This study therefore sought to evaluate the detection rates of neoplastic lesions in BE by endoscopists from community hospitals and from expert centers, and to assess the predictive factors influencing these detection rates.

Methods

Study design

This multicenter retrospective study was conducted in two expert centers in the Netherlands (The Academic Medical Center and St. Antonius Hospital). The institutional review board granted exemption from approval for this study. All consecutive patients with BE referred to the tertiary centers with a diagnosis of HGD or EAC between January 2008 and December 2013 were retrospectively identified from BE-dedicated databases at the expert centers. Patients were excluded when they had been examined only in the tertiary center, referred for a recurrent HGD or EAC diagnosis, or if they had undergone previous esophageal endoscopic treatment (i. e. endoscopic resection, RFA, photodynamic therapy).

Endoscopic detection and surveillance of Barrett’s esophagus

The participating expert endoscopists (J. B. and B. W., both with > 10 years of BE experience) adhere to local and international guidelines for the detection, surveillance, and treatment of BE [11] [14] [15] [16]. In the expert centers, high definition resolution (HDR) white-light imaging and narrow-band imaging (NBI) were used. The BE was described by the location of endoscopic landmarks, such as the diaphragm, esophagogastric junction, and circumferential (C) and maximum (M) extent of the BE. Accordingly, the length of the Barrett’s segment was described using the Prague classification [17]. Any visible lesion, defined as “any abnormality of the mucosal and/or vascular pattern suggestive of dysplasia or cancer,” was characterized using the Paris classification to estimate the feasibility of endoscopic treatment ([Table 1]) [18]. During mapping endoscopy, four-quadrant random biopsies were collected every 2 cm, along with targeted sampling of any visible abnormalities [14] [16].

Histology

The specimens were fixed in buffered 10 % formalin (≥ 24 hours), embedded in paraffin, cut into 2-μm slides, and stained with hemotoxylin and eosin (H&E), according to routine processing protocols. Processing with additional stains was allowed. Grading of dysplasia was performed according to the revised Vienna classification [19] [20].

Referral process

The patients included had been referred to the expert centers when they were diagnosed with HGD or EAC on a biopsy after histopathological examination in the community hospital. A referral letter and the relevant endoscopy and pathology reports were sent to the expert center where the patient was scheduled to be seen on a BE-dedicated endoscopy program. If, during expert endoscopy, the referral HGD or EAC diagnosis could not be confirmed (i. e. no lesion was detected and no HGD or EAC was found in any biopsy), the original biopsy specimens from the community hospital were reviewed by an expert pathologist. If the presence of HGD or EAC could not be confirmed on the expert pathology review either, the patient was excluded.

Data collection

For this study all endoscopy and pathology reports, along with the referral letters from the community hospitals were reviewed.

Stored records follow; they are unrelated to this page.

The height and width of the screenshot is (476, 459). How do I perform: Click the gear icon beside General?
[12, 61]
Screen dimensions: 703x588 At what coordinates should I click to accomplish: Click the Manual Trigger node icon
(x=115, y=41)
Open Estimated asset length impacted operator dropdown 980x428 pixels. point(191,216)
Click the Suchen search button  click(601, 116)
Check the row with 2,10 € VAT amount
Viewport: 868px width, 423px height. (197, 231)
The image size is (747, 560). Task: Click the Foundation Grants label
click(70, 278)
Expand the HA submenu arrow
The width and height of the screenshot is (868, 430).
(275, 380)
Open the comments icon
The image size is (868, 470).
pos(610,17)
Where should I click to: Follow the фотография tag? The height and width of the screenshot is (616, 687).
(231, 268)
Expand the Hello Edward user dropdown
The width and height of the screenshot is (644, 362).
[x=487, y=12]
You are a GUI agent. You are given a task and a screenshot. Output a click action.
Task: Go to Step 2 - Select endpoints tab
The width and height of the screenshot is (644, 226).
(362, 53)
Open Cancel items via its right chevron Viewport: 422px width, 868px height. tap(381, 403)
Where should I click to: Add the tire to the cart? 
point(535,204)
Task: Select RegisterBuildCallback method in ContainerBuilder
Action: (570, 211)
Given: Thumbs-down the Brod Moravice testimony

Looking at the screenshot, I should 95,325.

Assessed endoscopic data were: the type of sedation, the type of imaging, BE length, the location and Paris classification of any visible lesion, and whether targeted and/or random biopsies had been obtained. Histopathological data collected were: the presence of BE, the type of dysplasia, and the location where HGD and EAC was found. Additionally, the number of endoscopies performed in the community hospitals after the first diagnosis of HGD or EAC, as well as the time to referral, was assessed. Endoscopic and histopathological data from the expert centers were retrieved from a prospectively populated database.

Outcome parameters

The primary outcome parameters were: the endoscopic detection rates of lesions with histopathologically proven HGD or EAC in the community hospitals and in the expert centers; and the percentage of patients referred without visible lesions who had a lesion with HGD or EAC detected in the expert center.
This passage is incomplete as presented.